**EXCERPTED TEXT**:

┄┄┄┄┄┄┄┄┄┄┄┄┄┄┄┄┄┄┄┄

Matthew Cobb has pointed me to a wonderful website called “WTF, Evolution?“, in which photos of nature’s oddities are given funny captions. It shows that if you were present when the first replicator formed, and asked to guess what creatures would evolve, you’d never even get close to things like the pig-nosed frog (see it: first on the page!).
Or the pelican. Here’s a recent post—a photo captioned: “This pelican looks like a urinal. Go home, evolution, you are drunk.”
And a famous pelican limerick that you may not know:
A Wonderful Bird is the Pelican
by Dixon Lanier MerrittA wonderful bird is the pelican,
His bill will hold more than his belican,
He can take in his beak
Enough food for a week
But I’m damned if I see how the helican!
As Wikipedia notes (link above):
The limerick, inspired by a post card sent to him by a female reader of his newspaper column who was visiting Florida beaches. It is often misattributed to Ogden Nash and is widely misquoted as demonstrated above. It is quoted in a number of scholarly works on ornithology, including “Manual of Ornithology: Avian Structure and Function,” by Noble S. Proctor and Patrick J. Lynch, and several others.

┄┄┄┄┄┄┄┄┄┄┄┄┄┄┄┄┄┄┄┄

**DATASET EXTRACT**:
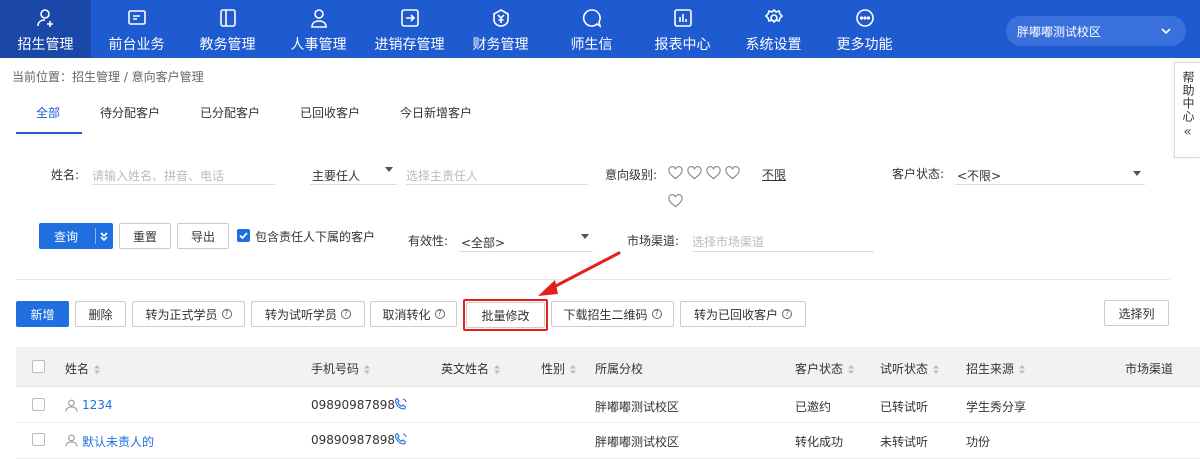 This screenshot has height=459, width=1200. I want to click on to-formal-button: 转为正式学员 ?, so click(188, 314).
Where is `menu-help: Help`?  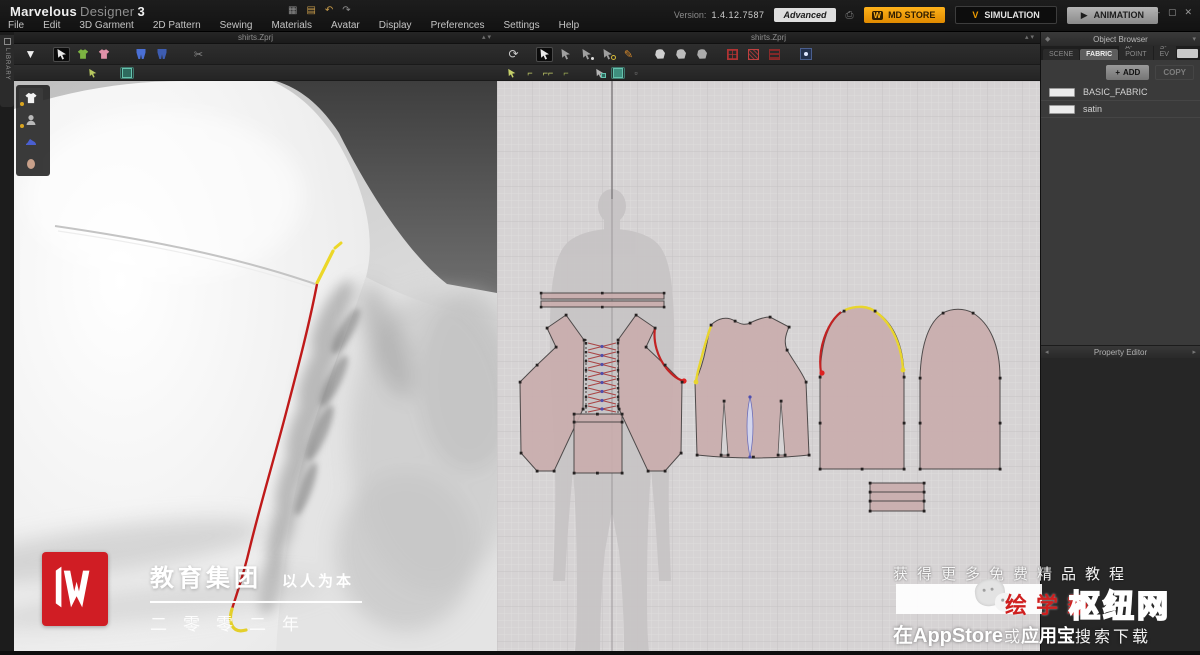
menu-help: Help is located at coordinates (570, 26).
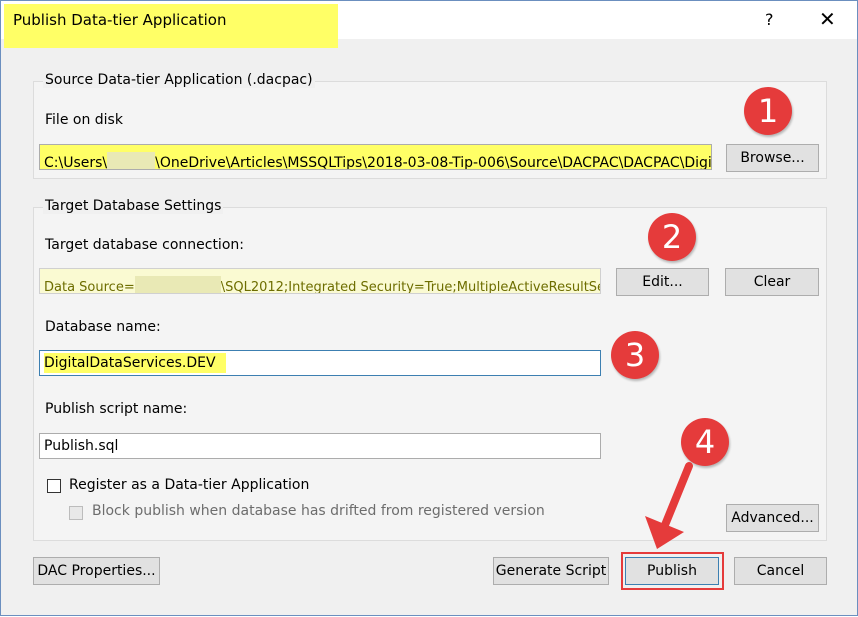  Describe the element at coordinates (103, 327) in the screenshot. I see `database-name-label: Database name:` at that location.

┄┄┄┄┄┄┄┄┄┄┄┄┄┄┄┄┄┄┄┄

**EXERCISE DESCRIPTION**:
According to the pelican post, to whom is the pelican limerick often misattributed? Rely only on the pelican post for this, not on the listing.

**RESPONSE AREA**:
Ogden Nash.